PHILADELPHIA—Two multikinase inhibitors (MKIs) can treat chronic myeloid leukemia (CML) that is resistant to other inhibitors, according to preclinical research.
A series of in vitro experiments showed that the MKIs, sorafenib and axitinib, can overcome treatment resistance mediated by hyperactivation of the Src kinase Lyn, overexpression of the docking protein Gab2, and the presence of the Bcr-Abl T315I mutation.
Sebastian Halbach, of the University of Freiburg in Germany, and his colleagues presented these findings in a poster at the AACR Annual Meeting 2015 (abstract 2708).
Mechanisms of resistance
Halbach noted that CML is driven by the hyperactive fusion kinase Bcr-Abl, which builds up its own signaling network with various proteins, such as Gab2 and Lyn.
Resistance to tyrosine kinase inhibitors (TKIs) and MKIs can be caused by mutations in the Bcr-Abl oncogene, such as T315I, or by aberrant activity of components of the Bcr-Abl signaling network.
“We have previously shown in our lab that overexpression of the docking protein Gab2 . . . confers resistance against imatinib and dasatinib,” Halbach said. “And another mechanism of resistance is hyperactivation of the Src kinase Lyn.”
For the current study, Halbach and his colleagues investigated the role of Lyn by introducing imatinib, dasatinib, or DMSO to K562 cells (blast-phase CML), Lyn-transformed K562 cells, and Lyn-Y508F-transformed K562 cells.
They also compared imatinib and DMSO in Ba/F3 cells (a murine pro-B cell line), Lyn-transformed Ba/F3 cells, and Lyn-Y508F-transformed Ba/F3 cells.
The results of these experiments showed that hyperactive Lyn confers resistance to imatinib but not dasatinib.
“That’s not that surprising because dasatinib is a multikinase inhibitor which targets Src kinases,” Halbach noted. “Therefore, the hyperactivity of Lyn is directly targeted.”
Identifying new drugs
Having established that TKI and MKI resistance in CML can be mediated by Lyn and Gab2, as well as T315I, Halbach and his colleagues wanted to find drugs that would overcome this problem. They screened a panel of inhibitors and identified sorafenib and axitinib.
The researchers first evaluated the effects of sorafenib and axitinib against the T315I mutation. They tested the 2 MKIs—as well as imatinib, dasatinib, nilotinib, ponatinib, and DMSO—in the KBM5 cell line (blast-phase CML) and the KBM5-T315I cell line (imatinib-resistant CML).
Sorafenib and axitinib killed KBM5-T315I cells more effectively than any of the other inhibitors. The 2 MKIs also decreased the metabolic activity of T315I-positive cells more effectively than imatinib, dasatinib, or nilotinib, but not ponatinib, which produced similar results.

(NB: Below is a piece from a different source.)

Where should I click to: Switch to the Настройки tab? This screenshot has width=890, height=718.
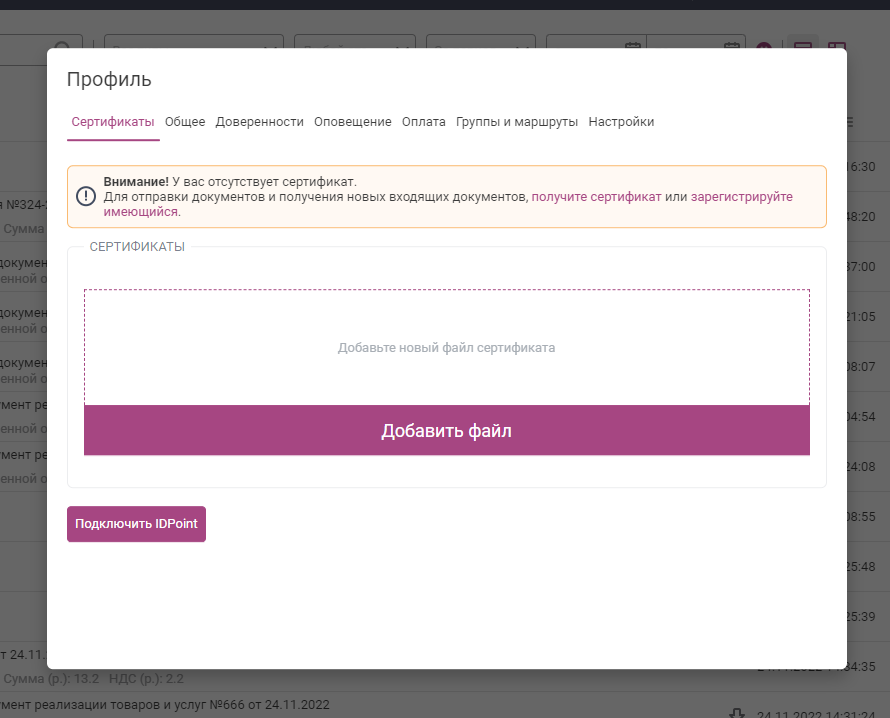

Next, Halbach and his colleagues tested sorafenib, axitinib, and the aforementioned inhibitors in K562 cells overexpressing Gab2. Overexpression of Gab2 conferred resistance to imatinib, dasatinib, nilotinib, and ponatinib, but not sorafenib and axitinib.
Both sorafenib and axitinib decreased the metabolic activity of Gab2-overexpressing cells more effectively than any of the other inhibitors.

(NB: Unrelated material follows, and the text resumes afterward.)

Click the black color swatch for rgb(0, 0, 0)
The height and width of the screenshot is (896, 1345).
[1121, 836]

Lastly, the researchers tested all of the inhibitors in Lyn-transformed K562 cells, Lyn-Y508F-transformed K562 cells, and K562 cells. They found that sorafenib and axitinib both overcame Lyn-Y508F-mediated resistance.
Sorafenib and axitinib killed K562 cells and Lyn-transformed K562 cells more effectively than any of the other inhibitors. The 2 MKIs also killed Lyn-Y508F-transformed K562 cells more effectively than imatinib and nilotinib, but not ponatinib or dasatinib.

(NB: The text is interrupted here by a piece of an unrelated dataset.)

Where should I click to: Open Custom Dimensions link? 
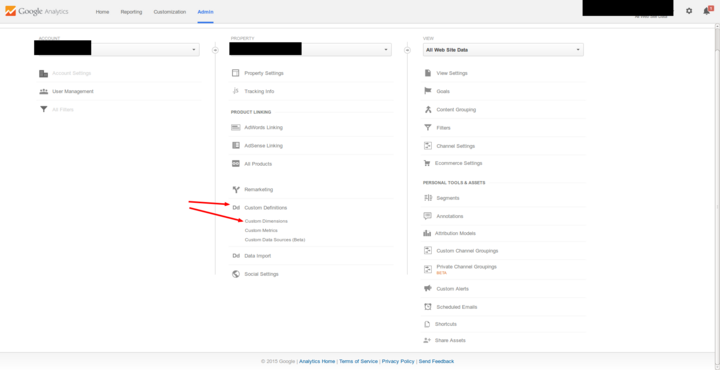266,221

Sorafenib decreased the metabolic activity of Lyn-Y508F-transformed K562 cells more effectively than all of the other inhibitors. But axitinib only proved more effective than imatinib in this regard.
Halbach said he hopes sorafenib and axitinib can one day serve as alternatives to ponatinib for CML patients, especially those with T315I mutations or high Gab2 levels.
For now, his team’s next step is to further analyze the influence of axitinib and sorafenib on the Bcr-Abl—Gab2 signaling complex.